Sales Tax and VAT — Assessment — Provisional assessment when actual expenditure could not be ascertained at the time of assessment — Permissibility — Assessee could not produce the evidence to prove the expenditure incurred under certain heads, viz., rent for duty paid godown, depreciation for bottles and quantity discount given in kind — These expenditures could be actually ascertained only afterwards — Request was made to the assessing officer for provisional assessment, declined — CESTAT also dismissed appeal due to non-production of evidence — However, in the next assessment year same request of assessee was accepted for which revenue went in appeal before CESTAT — Therefore, order of CESTAT set aside and matter remitted to CESTAT to decide both appeals together

(A.K. Sikri and Rohinton Fali Nariman, JJ.)


 


M/s. Pearl Drinks Ltd. ______________________ Appellant


 


v.


 


Commissioner of Central Excise, New Delhi ______ Respondent


 


Civil Appeal No. 4583 of 2005, decided on May 15, 2015


 


The Order of the court was delivered by


Order


 


By the impugned order, the Customs, Excise and Service Tax Appellate Tribunal (hereinafter referred to as ‘CESTAT’) has dismissed the appeal of the appellant herein on the ground that the appellant could not produce the evidence to prove the expenditure incurred under certain heads, viz., rent for duty paid godown, depreciation for bottles and quantity discount given in kind. The position that was taken by the assessee before the authorities was that these expenditures could be actually ascertained only afterwards and for this reason, even a request was made to the assessing officer for provisional assessment as the actual expenditure could not be communicated at the time of assessment having regard to the nature of such expenses. It is submitted that this vital aspect of the matter is glossed over by the CESTAT. It is also pointed out before us that in the next assessment year, i.e., assessment year 1995-1996, this very contention is accepted by the Commissioner when actual expenses were produced and benefit thereof has been extended to the assessee.
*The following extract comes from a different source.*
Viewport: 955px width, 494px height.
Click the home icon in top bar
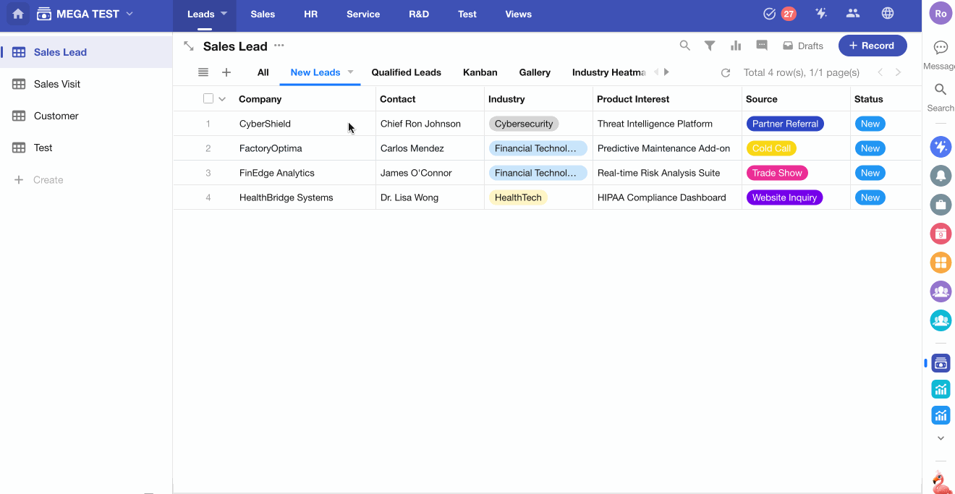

Against the order of the Commissioner, a copy of which is handed over, the Department has gone in appeal and the said appeal is now pending before the CESTAT. In these circumstances, appropriate course of action would be to set aside the impugned order of the CESTAT which relates to assessment year 1994-1995 and remit the case back to CESTAT to decide the appeal of this year along with the appeal of assessment year 1995-1996 which is already pending before it. It is ordered accordingly.


 


The appeal is disposed of accordingly.